(Available records)

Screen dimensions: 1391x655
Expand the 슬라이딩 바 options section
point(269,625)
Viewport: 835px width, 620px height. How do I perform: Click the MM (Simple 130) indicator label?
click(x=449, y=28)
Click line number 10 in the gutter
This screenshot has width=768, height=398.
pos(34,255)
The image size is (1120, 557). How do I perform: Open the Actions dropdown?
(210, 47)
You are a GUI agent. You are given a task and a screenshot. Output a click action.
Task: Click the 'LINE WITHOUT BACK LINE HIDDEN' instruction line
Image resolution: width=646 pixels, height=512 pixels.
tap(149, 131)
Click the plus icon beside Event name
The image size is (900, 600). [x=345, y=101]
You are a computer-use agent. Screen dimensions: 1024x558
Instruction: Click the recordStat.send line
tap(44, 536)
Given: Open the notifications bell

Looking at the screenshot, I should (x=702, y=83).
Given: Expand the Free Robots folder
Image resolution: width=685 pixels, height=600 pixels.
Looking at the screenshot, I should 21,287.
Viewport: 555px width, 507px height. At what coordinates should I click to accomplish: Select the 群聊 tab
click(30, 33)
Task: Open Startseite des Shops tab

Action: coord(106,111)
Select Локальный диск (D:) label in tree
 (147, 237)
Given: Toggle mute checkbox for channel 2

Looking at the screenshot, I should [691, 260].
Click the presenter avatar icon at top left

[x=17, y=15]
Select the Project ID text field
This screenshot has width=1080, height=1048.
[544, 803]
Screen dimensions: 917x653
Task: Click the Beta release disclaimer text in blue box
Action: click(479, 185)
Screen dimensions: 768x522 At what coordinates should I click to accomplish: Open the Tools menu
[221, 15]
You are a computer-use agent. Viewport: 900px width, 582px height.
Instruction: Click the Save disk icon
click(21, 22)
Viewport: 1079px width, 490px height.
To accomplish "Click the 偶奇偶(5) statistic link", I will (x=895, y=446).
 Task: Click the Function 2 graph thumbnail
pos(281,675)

(End Available records)

> [Prompt]
Write out every record verbatim.

> [Answer to this task]
Screen dimensions: 1391x655
Expand the 슬라이딩 바 options section
point(269,625)
Viewport: 835px width, 620px height. How do I perform: Click the MM (Simple 130) indicator label?
click(x=449, y=28)
Click line number 10 in the gutter
This screenshot has width=768, height=398.
pos(34,255)
The image size is (1120, 557). How do I perform: Open the Actions dropdown?
(210, 47)
You are a GUI agent. You are given a task and a screenshot. Output a click action.
Task: Click the 'LINE WITHOUT BACK LINE HIDDEN' instruction line
Image resolution: width=646 pixels, height=512 pixels.
tap(149, 131)
Click the plus icon beside Event name
The image size is (900, 600). [x=345, y=101]
You are a computer-use agent. Screen dimensions: 1024x558
Instruction: Click the recordStat.send line
tap(44, 536)
Given: Open the notifications bell

Looking at the screenshot, I should (x=702, y=83).
Given: Expand the Free Robots folder
Image resolution: width=685 pixels, height=600 pixels.
Looking at the screenshot, I should 21,287.
Viewport: 555px width, 507px height. At what coordinates should I click to accomplish: Select the 群聊 tab
click(30, 33)
Task: Open Startseite des Shops tab

Action: coord(106,111)
Select Локальный диск (D:) label in tree
 (147, 237)
Given: Toggle mute checkbox for channel 2

Looking at the screenshot, I should [691, 260].
Click the presenter avatar icon at top left

[x=17, y=15]
Select the Project ID text field
This screenshot has width=1080, height=1048.
[544, 803]
Screen dimensions: 917x653
Task: Click the Beta release disclaimer text in blue box
Action: click(479, 185)
Screen dimensions: 768x522 At what coordinates should I click to accomplish: Open the Tools menu
[221, 15]
You are a computer-use agent. Viewport: 900px width, 582px height.
Instruction: Click the Save disk icon
click(21, 22)
Viewport: 1079px width, 490px height.
To accomplish "Click the 偶奇偶(5) statistic link", I will (x=895, y=446).
 Task: Click the Function 2 graph thumbnail
pos(281,675)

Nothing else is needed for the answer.